In [None]:
# This Python 3 environment comes with many helpful analytics libraries installed
# It is defined by the kaggle/python Docker image: https://github.com/kaggle/docker-python
# For example, here's several helpful packages to load
# Input data files are available in the read-only "../input/" directory
# For example, running this (by clicking run or pressing Shift+Enter) will list all files under the input directory

import os
for dirname, _, filenames in os.walk('/kaggle/input'):
    for filename in filenames:
        print(os.path.join(dirname, filename))

# You can write up to 20GB to the current directory (/kaggle/working/) that gets preserved as output when you create a version using "Save & Run All" 
# You can also write temporary files to /kaggle/temp/, but they won't be saved outside of the current session

In [None]:
#importing necessary libraries
import numpy as np 
import pandas as pd
import plotly.express as px
import matplotlib.pyplot as plt
import seaborn as sns
import plotly
plotly.offline.init_notebook_mode(connected=True)
import plotly.graph_objects as go

In [None]:
#loading the dataset
games=pd.read_csv('/kaggle/input/videogamesales/vgsales.csv')
games.head()

In [None]:
games.shape

In [None]:
games.info()

***Year*** *column was wrongly represented as float so changing it to int format.*

In [None]:
#identifying missing values
games.isnull().sum()

In [None]:
#dropping null values and changing format of year column
games=games.dropna()
games['Year']=games['Year'].astype(int)

In [None]:
games.info()

In [None]:
games.isnull().sum()

In [None]:
#dropping duplicate rows
games=games.drop_duplicates()

In [None]:
games.shape

*There were 307 duplicate rows.*

In [None]:
px.pie(games,'Genre',title='Distribution of Genres')

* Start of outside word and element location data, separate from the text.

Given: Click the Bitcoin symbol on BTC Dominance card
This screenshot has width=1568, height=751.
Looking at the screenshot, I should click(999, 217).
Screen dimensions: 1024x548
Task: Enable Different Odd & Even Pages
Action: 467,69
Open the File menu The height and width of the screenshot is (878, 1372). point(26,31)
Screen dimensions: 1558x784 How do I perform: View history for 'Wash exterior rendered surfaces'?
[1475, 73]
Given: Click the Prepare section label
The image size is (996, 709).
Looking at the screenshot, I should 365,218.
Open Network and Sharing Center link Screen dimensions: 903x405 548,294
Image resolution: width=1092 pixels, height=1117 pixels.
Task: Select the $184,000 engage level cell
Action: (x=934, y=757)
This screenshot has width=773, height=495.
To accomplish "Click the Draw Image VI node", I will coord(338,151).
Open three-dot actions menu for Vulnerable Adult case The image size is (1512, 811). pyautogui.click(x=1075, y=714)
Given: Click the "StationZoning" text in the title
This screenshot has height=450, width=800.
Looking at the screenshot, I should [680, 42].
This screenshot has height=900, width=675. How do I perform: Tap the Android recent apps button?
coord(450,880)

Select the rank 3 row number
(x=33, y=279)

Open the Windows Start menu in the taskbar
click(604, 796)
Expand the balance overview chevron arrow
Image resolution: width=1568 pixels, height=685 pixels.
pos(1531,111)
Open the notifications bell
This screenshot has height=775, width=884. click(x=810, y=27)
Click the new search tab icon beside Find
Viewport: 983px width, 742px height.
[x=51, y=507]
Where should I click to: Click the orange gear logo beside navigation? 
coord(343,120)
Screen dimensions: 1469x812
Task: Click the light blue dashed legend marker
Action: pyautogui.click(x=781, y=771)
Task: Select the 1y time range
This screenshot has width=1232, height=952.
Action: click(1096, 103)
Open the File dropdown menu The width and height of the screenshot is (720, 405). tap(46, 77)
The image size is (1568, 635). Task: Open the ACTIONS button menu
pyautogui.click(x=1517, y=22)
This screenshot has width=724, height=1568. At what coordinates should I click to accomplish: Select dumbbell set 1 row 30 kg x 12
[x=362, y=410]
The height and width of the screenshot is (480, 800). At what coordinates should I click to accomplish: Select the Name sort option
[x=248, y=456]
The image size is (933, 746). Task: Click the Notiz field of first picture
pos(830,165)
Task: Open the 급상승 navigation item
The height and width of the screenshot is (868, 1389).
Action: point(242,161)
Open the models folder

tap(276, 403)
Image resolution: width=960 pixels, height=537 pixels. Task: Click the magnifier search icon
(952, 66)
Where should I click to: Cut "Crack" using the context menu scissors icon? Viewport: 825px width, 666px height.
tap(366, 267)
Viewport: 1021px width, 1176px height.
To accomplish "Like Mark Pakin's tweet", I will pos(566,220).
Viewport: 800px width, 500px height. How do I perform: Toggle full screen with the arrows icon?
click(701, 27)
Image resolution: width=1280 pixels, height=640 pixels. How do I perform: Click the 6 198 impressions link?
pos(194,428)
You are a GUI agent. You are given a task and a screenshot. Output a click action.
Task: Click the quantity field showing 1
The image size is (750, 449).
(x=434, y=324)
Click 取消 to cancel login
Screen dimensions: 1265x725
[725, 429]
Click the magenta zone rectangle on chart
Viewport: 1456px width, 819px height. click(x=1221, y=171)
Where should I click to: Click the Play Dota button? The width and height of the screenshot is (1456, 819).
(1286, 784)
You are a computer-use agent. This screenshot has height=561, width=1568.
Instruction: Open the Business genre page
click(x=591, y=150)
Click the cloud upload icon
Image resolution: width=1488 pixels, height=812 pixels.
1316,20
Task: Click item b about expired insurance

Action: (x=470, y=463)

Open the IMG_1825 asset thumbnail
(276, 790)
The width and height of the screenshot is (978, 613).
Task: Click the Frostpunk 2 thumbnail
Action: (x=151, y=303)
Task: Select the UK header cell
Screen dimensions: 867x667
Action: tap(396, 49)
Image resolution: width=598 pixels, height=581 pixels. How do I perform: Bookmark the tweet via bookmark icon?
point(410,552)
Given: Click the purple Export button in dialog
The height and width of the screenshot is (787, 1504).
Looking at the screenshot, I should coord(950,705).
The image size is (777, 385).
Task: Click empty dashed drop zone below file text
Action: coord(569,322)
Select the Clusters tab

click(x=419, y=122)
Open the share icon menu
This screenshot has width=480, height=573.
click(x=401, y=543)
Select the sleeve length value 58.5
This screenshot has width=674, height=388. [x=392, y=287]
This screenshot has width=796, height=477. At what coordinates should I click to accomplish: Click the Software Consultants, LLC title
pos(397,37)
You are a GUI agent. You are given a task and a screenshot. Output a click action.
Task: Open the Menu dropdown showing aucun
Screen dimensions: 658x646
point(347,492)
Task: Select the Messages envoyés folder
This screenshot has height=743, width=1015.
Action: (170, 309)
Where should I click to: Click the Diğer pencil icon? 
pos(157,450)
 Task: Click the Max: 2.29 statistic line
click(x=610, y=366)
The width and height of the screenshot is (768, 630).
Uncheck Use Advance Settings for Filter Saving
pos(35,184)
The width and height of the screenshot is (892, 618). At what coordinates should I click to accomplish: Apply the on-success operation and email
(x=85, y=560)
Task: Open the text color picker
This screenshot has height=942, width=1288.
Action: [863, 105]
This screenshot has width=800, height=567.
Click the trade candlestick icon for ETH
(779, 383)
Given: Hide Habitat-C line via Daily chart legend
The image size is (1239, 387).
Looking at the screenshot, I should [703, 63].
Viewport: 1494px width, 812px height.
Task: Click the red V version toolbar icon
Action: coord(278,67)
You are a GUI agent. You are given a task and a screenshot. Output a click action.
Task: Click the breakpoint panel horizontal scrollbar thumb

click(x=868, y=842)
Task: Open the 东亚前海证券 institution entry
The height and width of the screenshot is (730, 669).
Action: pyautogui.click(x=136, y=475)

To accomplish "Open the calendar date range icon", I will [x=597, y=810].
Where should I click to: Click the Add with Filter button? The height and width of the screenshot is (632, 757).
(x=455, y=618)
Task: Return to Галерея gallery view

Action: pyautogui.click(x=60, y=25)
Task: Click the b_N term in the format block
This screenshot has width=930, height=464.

*Majority of the games in the dataset are* ***Action(20%)*** *and* ***Sports(14.1%)*** *oriented.*

In [None]:
platform=games.Platform.value_counts(normalize=True)*100
px.bar(platform,y='Platform',labels={'index':'Platform','Platform':'Count in %'},color='Platform',
       title='Distribution of Gaming Platforms',color_continuous_scale=px.colors.sequential.Purpor)

*Most of the games are developed for* ***Nintendo DS*** *and* ***Sony Playstation 2*** *gaming consoles* ***(around 13%).***

In [None]:
year=games.Year.value_counts(normalize=True)*100
px.bar(year,y='Year',labels={'index':'Release year','Year':'Count in %'},color='Year',
       title='Distribution of Release Year',color_continuous_scale=px.colors.sequential.PuRd)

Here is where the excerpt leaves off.